エジプト〜カイロ編 9【女性たち 3】
そして、もっと酷く、許されるべきではない慣習について言及したいのですが。。。
この世界におけるFGM(Feminine Genital Mutilation =女性性器切除)で、今もなお綿々と続くその実情なのです。
これは決してイスラム教のコーランに記されていることではなく、数千年に渡るアフリカや中東に存在していた慣習が、イスラムの教えという化けの皮を被って続けられていたのです。
女性が夫との性行為の折痛みしか感じないが故に他の男性との浮気は考えられない、その余りにも女性を貶めた、しかも肉体を徹底的に傷つけて男性優位を保つ考え方には吐き気を催してしまいます。
ユニセフの親善大使でいらした黒柳徹子さんが、その「ソマリア報告書」で書き綴っていらっしゃいますが(新潮文庫、不思議の国のトットちゃん、から)実際の施術の残酷さ(麻酔を使わずにナイフか鋭利な石で切除を行い、植物のトゲを針代わりにして縫い合わせお小水と生理の時のための一つの穴だけ残す、新婚初夜で夫がハサミで縫い目を切って目的を遂げる)と、この切除の後多くの少女たちは感染症で命を落とし、その後どれ程女性の健康を傷つけ、妊娠や出産による母親の死の危険性のを大きくしてきたか、と。

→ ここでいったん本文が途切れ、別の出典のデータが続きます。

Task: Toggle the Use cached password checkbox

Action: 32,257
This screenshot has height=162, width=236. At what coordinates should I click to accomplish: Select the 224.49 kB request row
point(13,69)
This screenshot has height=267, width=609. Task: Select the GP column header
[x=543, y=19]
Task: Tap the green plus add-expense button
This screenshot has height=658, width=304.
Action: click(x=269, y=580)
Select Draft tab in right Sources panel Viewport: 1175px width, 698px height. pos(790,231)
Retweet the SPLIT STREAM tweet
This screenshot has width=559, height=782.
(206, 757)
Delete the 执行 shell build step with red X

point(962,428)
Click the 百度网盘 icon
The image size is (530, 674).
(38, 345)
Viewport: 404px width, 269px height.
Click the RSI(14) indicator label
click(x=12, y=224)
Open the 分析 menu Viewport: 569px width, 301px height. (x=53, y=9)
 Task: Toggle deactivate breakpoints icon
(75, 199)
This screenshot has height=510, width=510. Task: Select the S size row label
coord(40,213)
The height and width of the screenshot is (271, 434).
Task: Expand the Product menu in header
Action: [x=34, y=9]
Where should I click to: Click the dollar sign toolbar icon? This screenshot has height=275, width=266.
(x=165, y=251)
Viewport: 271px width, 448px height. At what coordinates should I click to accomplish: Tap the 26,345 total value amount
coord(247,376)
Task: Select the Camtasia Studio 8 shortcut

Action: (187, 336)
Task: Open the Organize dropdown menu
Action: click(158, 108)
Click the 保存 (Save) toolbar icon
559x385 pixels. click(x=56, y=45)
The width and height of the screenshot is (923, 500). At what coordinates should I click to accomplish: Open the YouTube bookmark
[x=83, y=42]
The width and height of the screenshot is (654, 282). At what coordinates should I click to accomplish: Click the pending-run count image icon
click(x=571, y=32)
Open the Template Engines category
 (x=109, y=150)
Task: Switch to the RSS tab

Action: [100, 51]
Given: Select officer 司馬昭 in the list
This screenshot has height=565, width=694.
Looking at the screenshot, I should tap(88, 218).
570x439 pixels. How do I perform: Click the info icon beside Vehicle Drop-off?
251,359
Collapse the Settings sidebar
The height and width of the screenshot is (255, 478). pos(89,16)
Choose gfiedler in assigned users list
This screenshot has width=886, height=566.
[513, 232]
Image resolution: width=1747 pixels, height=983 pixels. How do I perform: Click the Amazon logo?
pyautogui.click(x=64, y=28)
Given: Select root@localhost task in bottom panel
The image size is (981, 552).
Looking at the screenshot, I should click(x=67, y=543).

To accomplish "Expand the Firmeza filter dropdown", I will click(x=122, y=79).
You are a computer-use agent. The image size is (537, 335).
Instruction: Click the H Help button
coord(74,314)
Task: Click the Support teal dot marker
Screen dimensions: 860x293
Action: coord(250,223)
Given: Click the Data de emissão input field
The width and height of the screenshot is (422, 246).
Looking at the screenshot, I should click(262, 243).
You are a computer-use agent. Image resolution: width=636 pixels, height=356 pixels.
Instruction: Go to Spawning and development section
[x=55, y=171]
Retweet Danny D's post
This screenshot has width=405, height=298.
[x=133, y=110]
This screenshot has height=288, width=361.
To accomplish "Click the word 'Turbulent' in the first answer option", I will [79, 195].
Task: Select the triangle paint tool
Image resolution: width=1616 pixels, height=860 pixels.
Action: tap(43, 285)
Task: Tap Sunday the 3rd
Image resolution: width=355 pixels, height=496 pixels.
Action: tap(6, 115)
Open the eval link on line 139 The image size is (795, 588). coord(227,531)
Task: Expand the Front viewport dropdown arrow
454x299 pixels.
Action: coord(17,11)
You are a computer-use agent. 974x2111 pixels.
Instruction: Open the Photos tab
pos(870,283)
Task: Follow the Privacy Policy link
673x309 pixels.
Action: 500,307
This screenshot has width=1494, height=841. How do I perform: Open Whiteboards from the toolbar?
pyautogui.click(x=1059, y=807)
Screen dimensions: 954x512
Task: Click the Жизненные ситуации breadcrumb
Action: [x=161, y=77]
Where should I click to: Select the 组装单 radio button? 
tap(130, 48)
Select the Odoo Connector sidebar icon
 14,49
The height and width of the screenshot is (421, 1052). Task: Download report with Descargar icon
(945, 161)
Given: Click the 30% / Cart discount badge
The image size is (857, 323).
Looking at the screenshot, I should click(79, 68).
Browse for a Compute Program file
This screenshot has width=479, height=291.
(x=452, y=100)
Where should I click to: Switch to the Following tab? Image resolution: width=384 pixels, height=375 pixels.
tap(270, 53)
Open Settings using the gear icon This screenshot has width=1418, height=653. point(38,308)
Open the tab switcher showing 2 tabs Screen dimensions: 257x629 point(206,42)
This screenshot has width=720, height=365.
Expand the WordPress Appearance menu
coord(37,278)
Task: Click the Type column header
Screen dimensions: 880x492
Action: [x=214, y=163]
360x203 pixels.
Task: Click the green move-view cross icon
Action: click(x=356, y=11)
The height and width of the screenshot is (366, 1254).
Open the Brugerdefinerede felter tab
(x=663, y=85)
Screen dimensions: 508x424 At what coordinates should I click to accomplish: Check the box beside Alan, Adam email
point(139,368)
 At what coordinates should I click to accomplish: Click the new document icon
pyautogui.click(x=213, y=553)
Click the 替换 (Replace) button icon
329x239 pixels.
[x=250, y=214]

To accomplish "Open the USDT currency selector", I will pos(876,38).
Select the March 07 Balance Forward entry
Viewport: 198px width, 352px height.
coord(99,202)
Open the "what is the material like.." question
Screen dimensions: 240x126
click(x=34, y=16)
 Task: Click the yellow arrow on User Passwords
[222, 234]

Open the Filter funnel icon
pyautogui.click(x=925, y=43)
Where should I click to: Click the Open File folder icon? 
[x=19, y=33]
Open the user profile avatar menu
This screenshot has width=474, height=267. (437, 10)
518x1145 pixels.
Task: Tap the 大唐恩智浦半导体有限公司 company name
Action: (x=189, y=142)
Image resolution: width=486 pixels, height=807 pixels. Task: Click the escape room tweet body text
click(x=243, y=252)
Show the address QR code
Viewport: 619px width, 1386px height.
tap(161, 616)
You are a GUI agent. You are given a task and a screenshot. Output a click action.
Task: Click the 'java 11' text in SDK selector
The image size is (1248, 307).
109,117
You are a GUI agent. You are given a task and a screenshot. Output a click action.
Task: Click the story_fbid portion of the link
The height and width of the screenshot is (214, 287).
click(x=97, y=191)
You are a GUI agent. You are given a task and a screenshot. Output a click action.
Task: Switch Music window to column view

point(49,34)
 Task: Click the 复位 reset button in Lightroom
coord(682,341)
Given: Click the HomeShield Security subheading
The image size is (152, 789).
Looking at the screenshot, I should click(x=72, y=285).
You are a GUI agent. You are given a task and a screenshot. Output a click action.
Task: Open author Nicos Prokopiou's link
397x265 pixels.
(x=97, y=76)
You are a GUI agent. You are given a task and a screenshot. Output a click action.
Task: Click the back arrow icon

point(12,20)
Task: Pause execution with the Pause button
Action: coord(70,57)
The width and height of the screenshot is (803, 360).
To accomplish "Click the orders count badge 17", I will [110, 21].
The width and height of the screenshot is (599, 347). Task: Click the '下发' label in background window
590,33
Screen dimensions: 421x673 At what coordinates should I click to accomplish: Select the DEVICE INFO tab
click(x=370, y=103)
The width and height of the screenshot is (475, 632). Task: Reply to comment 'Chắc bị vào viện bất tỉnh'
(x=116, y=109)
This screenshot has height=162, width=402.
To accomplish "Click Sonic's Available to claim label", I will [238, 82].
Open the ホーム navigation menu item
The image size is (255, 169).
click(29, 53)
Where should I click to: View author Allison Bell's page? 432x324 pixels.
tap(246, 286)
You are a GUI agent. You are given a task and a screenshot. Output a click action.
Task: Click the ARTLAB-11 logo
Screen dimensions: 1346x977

この施術を行うのは同じ目にあった女性たちで、この様な残酷さを撲滅したいとどんなに願ってもこの処置を施していない女性たちはまともな結婚も出来ず、村八分で娼婦扱いされて野垂れ死にの運命が待っている、(つまりは男性の決定なのですが)誰もがこの運命を仕方のないことと受け入れてきた長い長い歴史があるのです。
私は現代エジプトでさえこの切除施術が、80%以上の女性に対して行われているという事実を知らされてショックを隠し切れませんでした。。。。
もしも日本で入手可能なら、〈Desert Flower=砂漠の花〉Cinéart配信という映画をご覧になる機会があればと思いますが、これはWaris Dirieさんというソマリア生まれでトップモデルに登り詰めた彼女の実話をもとにした映画です。
彼女は初めて国連で、このFGMの実情を訴えた女性で、この後多くの国の政府がこの慣習禁止命令を出しましたが、今もなおその犠牲になり続けている女性たちの数はなかなか減りはしない、という事です。
大きな問題は、この様な状況にいる女性たちが仕方がないと諦めている、この様なものだと、これが普通なのだと、長い歴史の中での洗脳の中で生きている、その有り様が彼女たちの自立を妨げている、このことなのです。
長く長く続いている生活のあり方に反旗を翻すのは容易なことではありません。その状況に妥協して生きる方がある意味もっとずっと楽なのだと思います。
ここでまた真の自由とは何か、を再考しないといけません。
皆様はどの様にお考えになるのでしょうか?
(いつか今のコロナ問題がある程度解決する時期が来たら、女性たちのシンポジウムなどを我が故郷北九州市で開けたらなあ、など夢のような事を考えています。)
私は決してかつてのウーマンリブのような考え方を持っている訳でも何でもなく、男性、女性、それぞれに会う役割を見出し、又は互いに助け合って、ただ人間としてのお互いへの尊厳は平等に思いやる、理想論かも知れませんがそのような世の中が来て欲しいと心から願っているのです。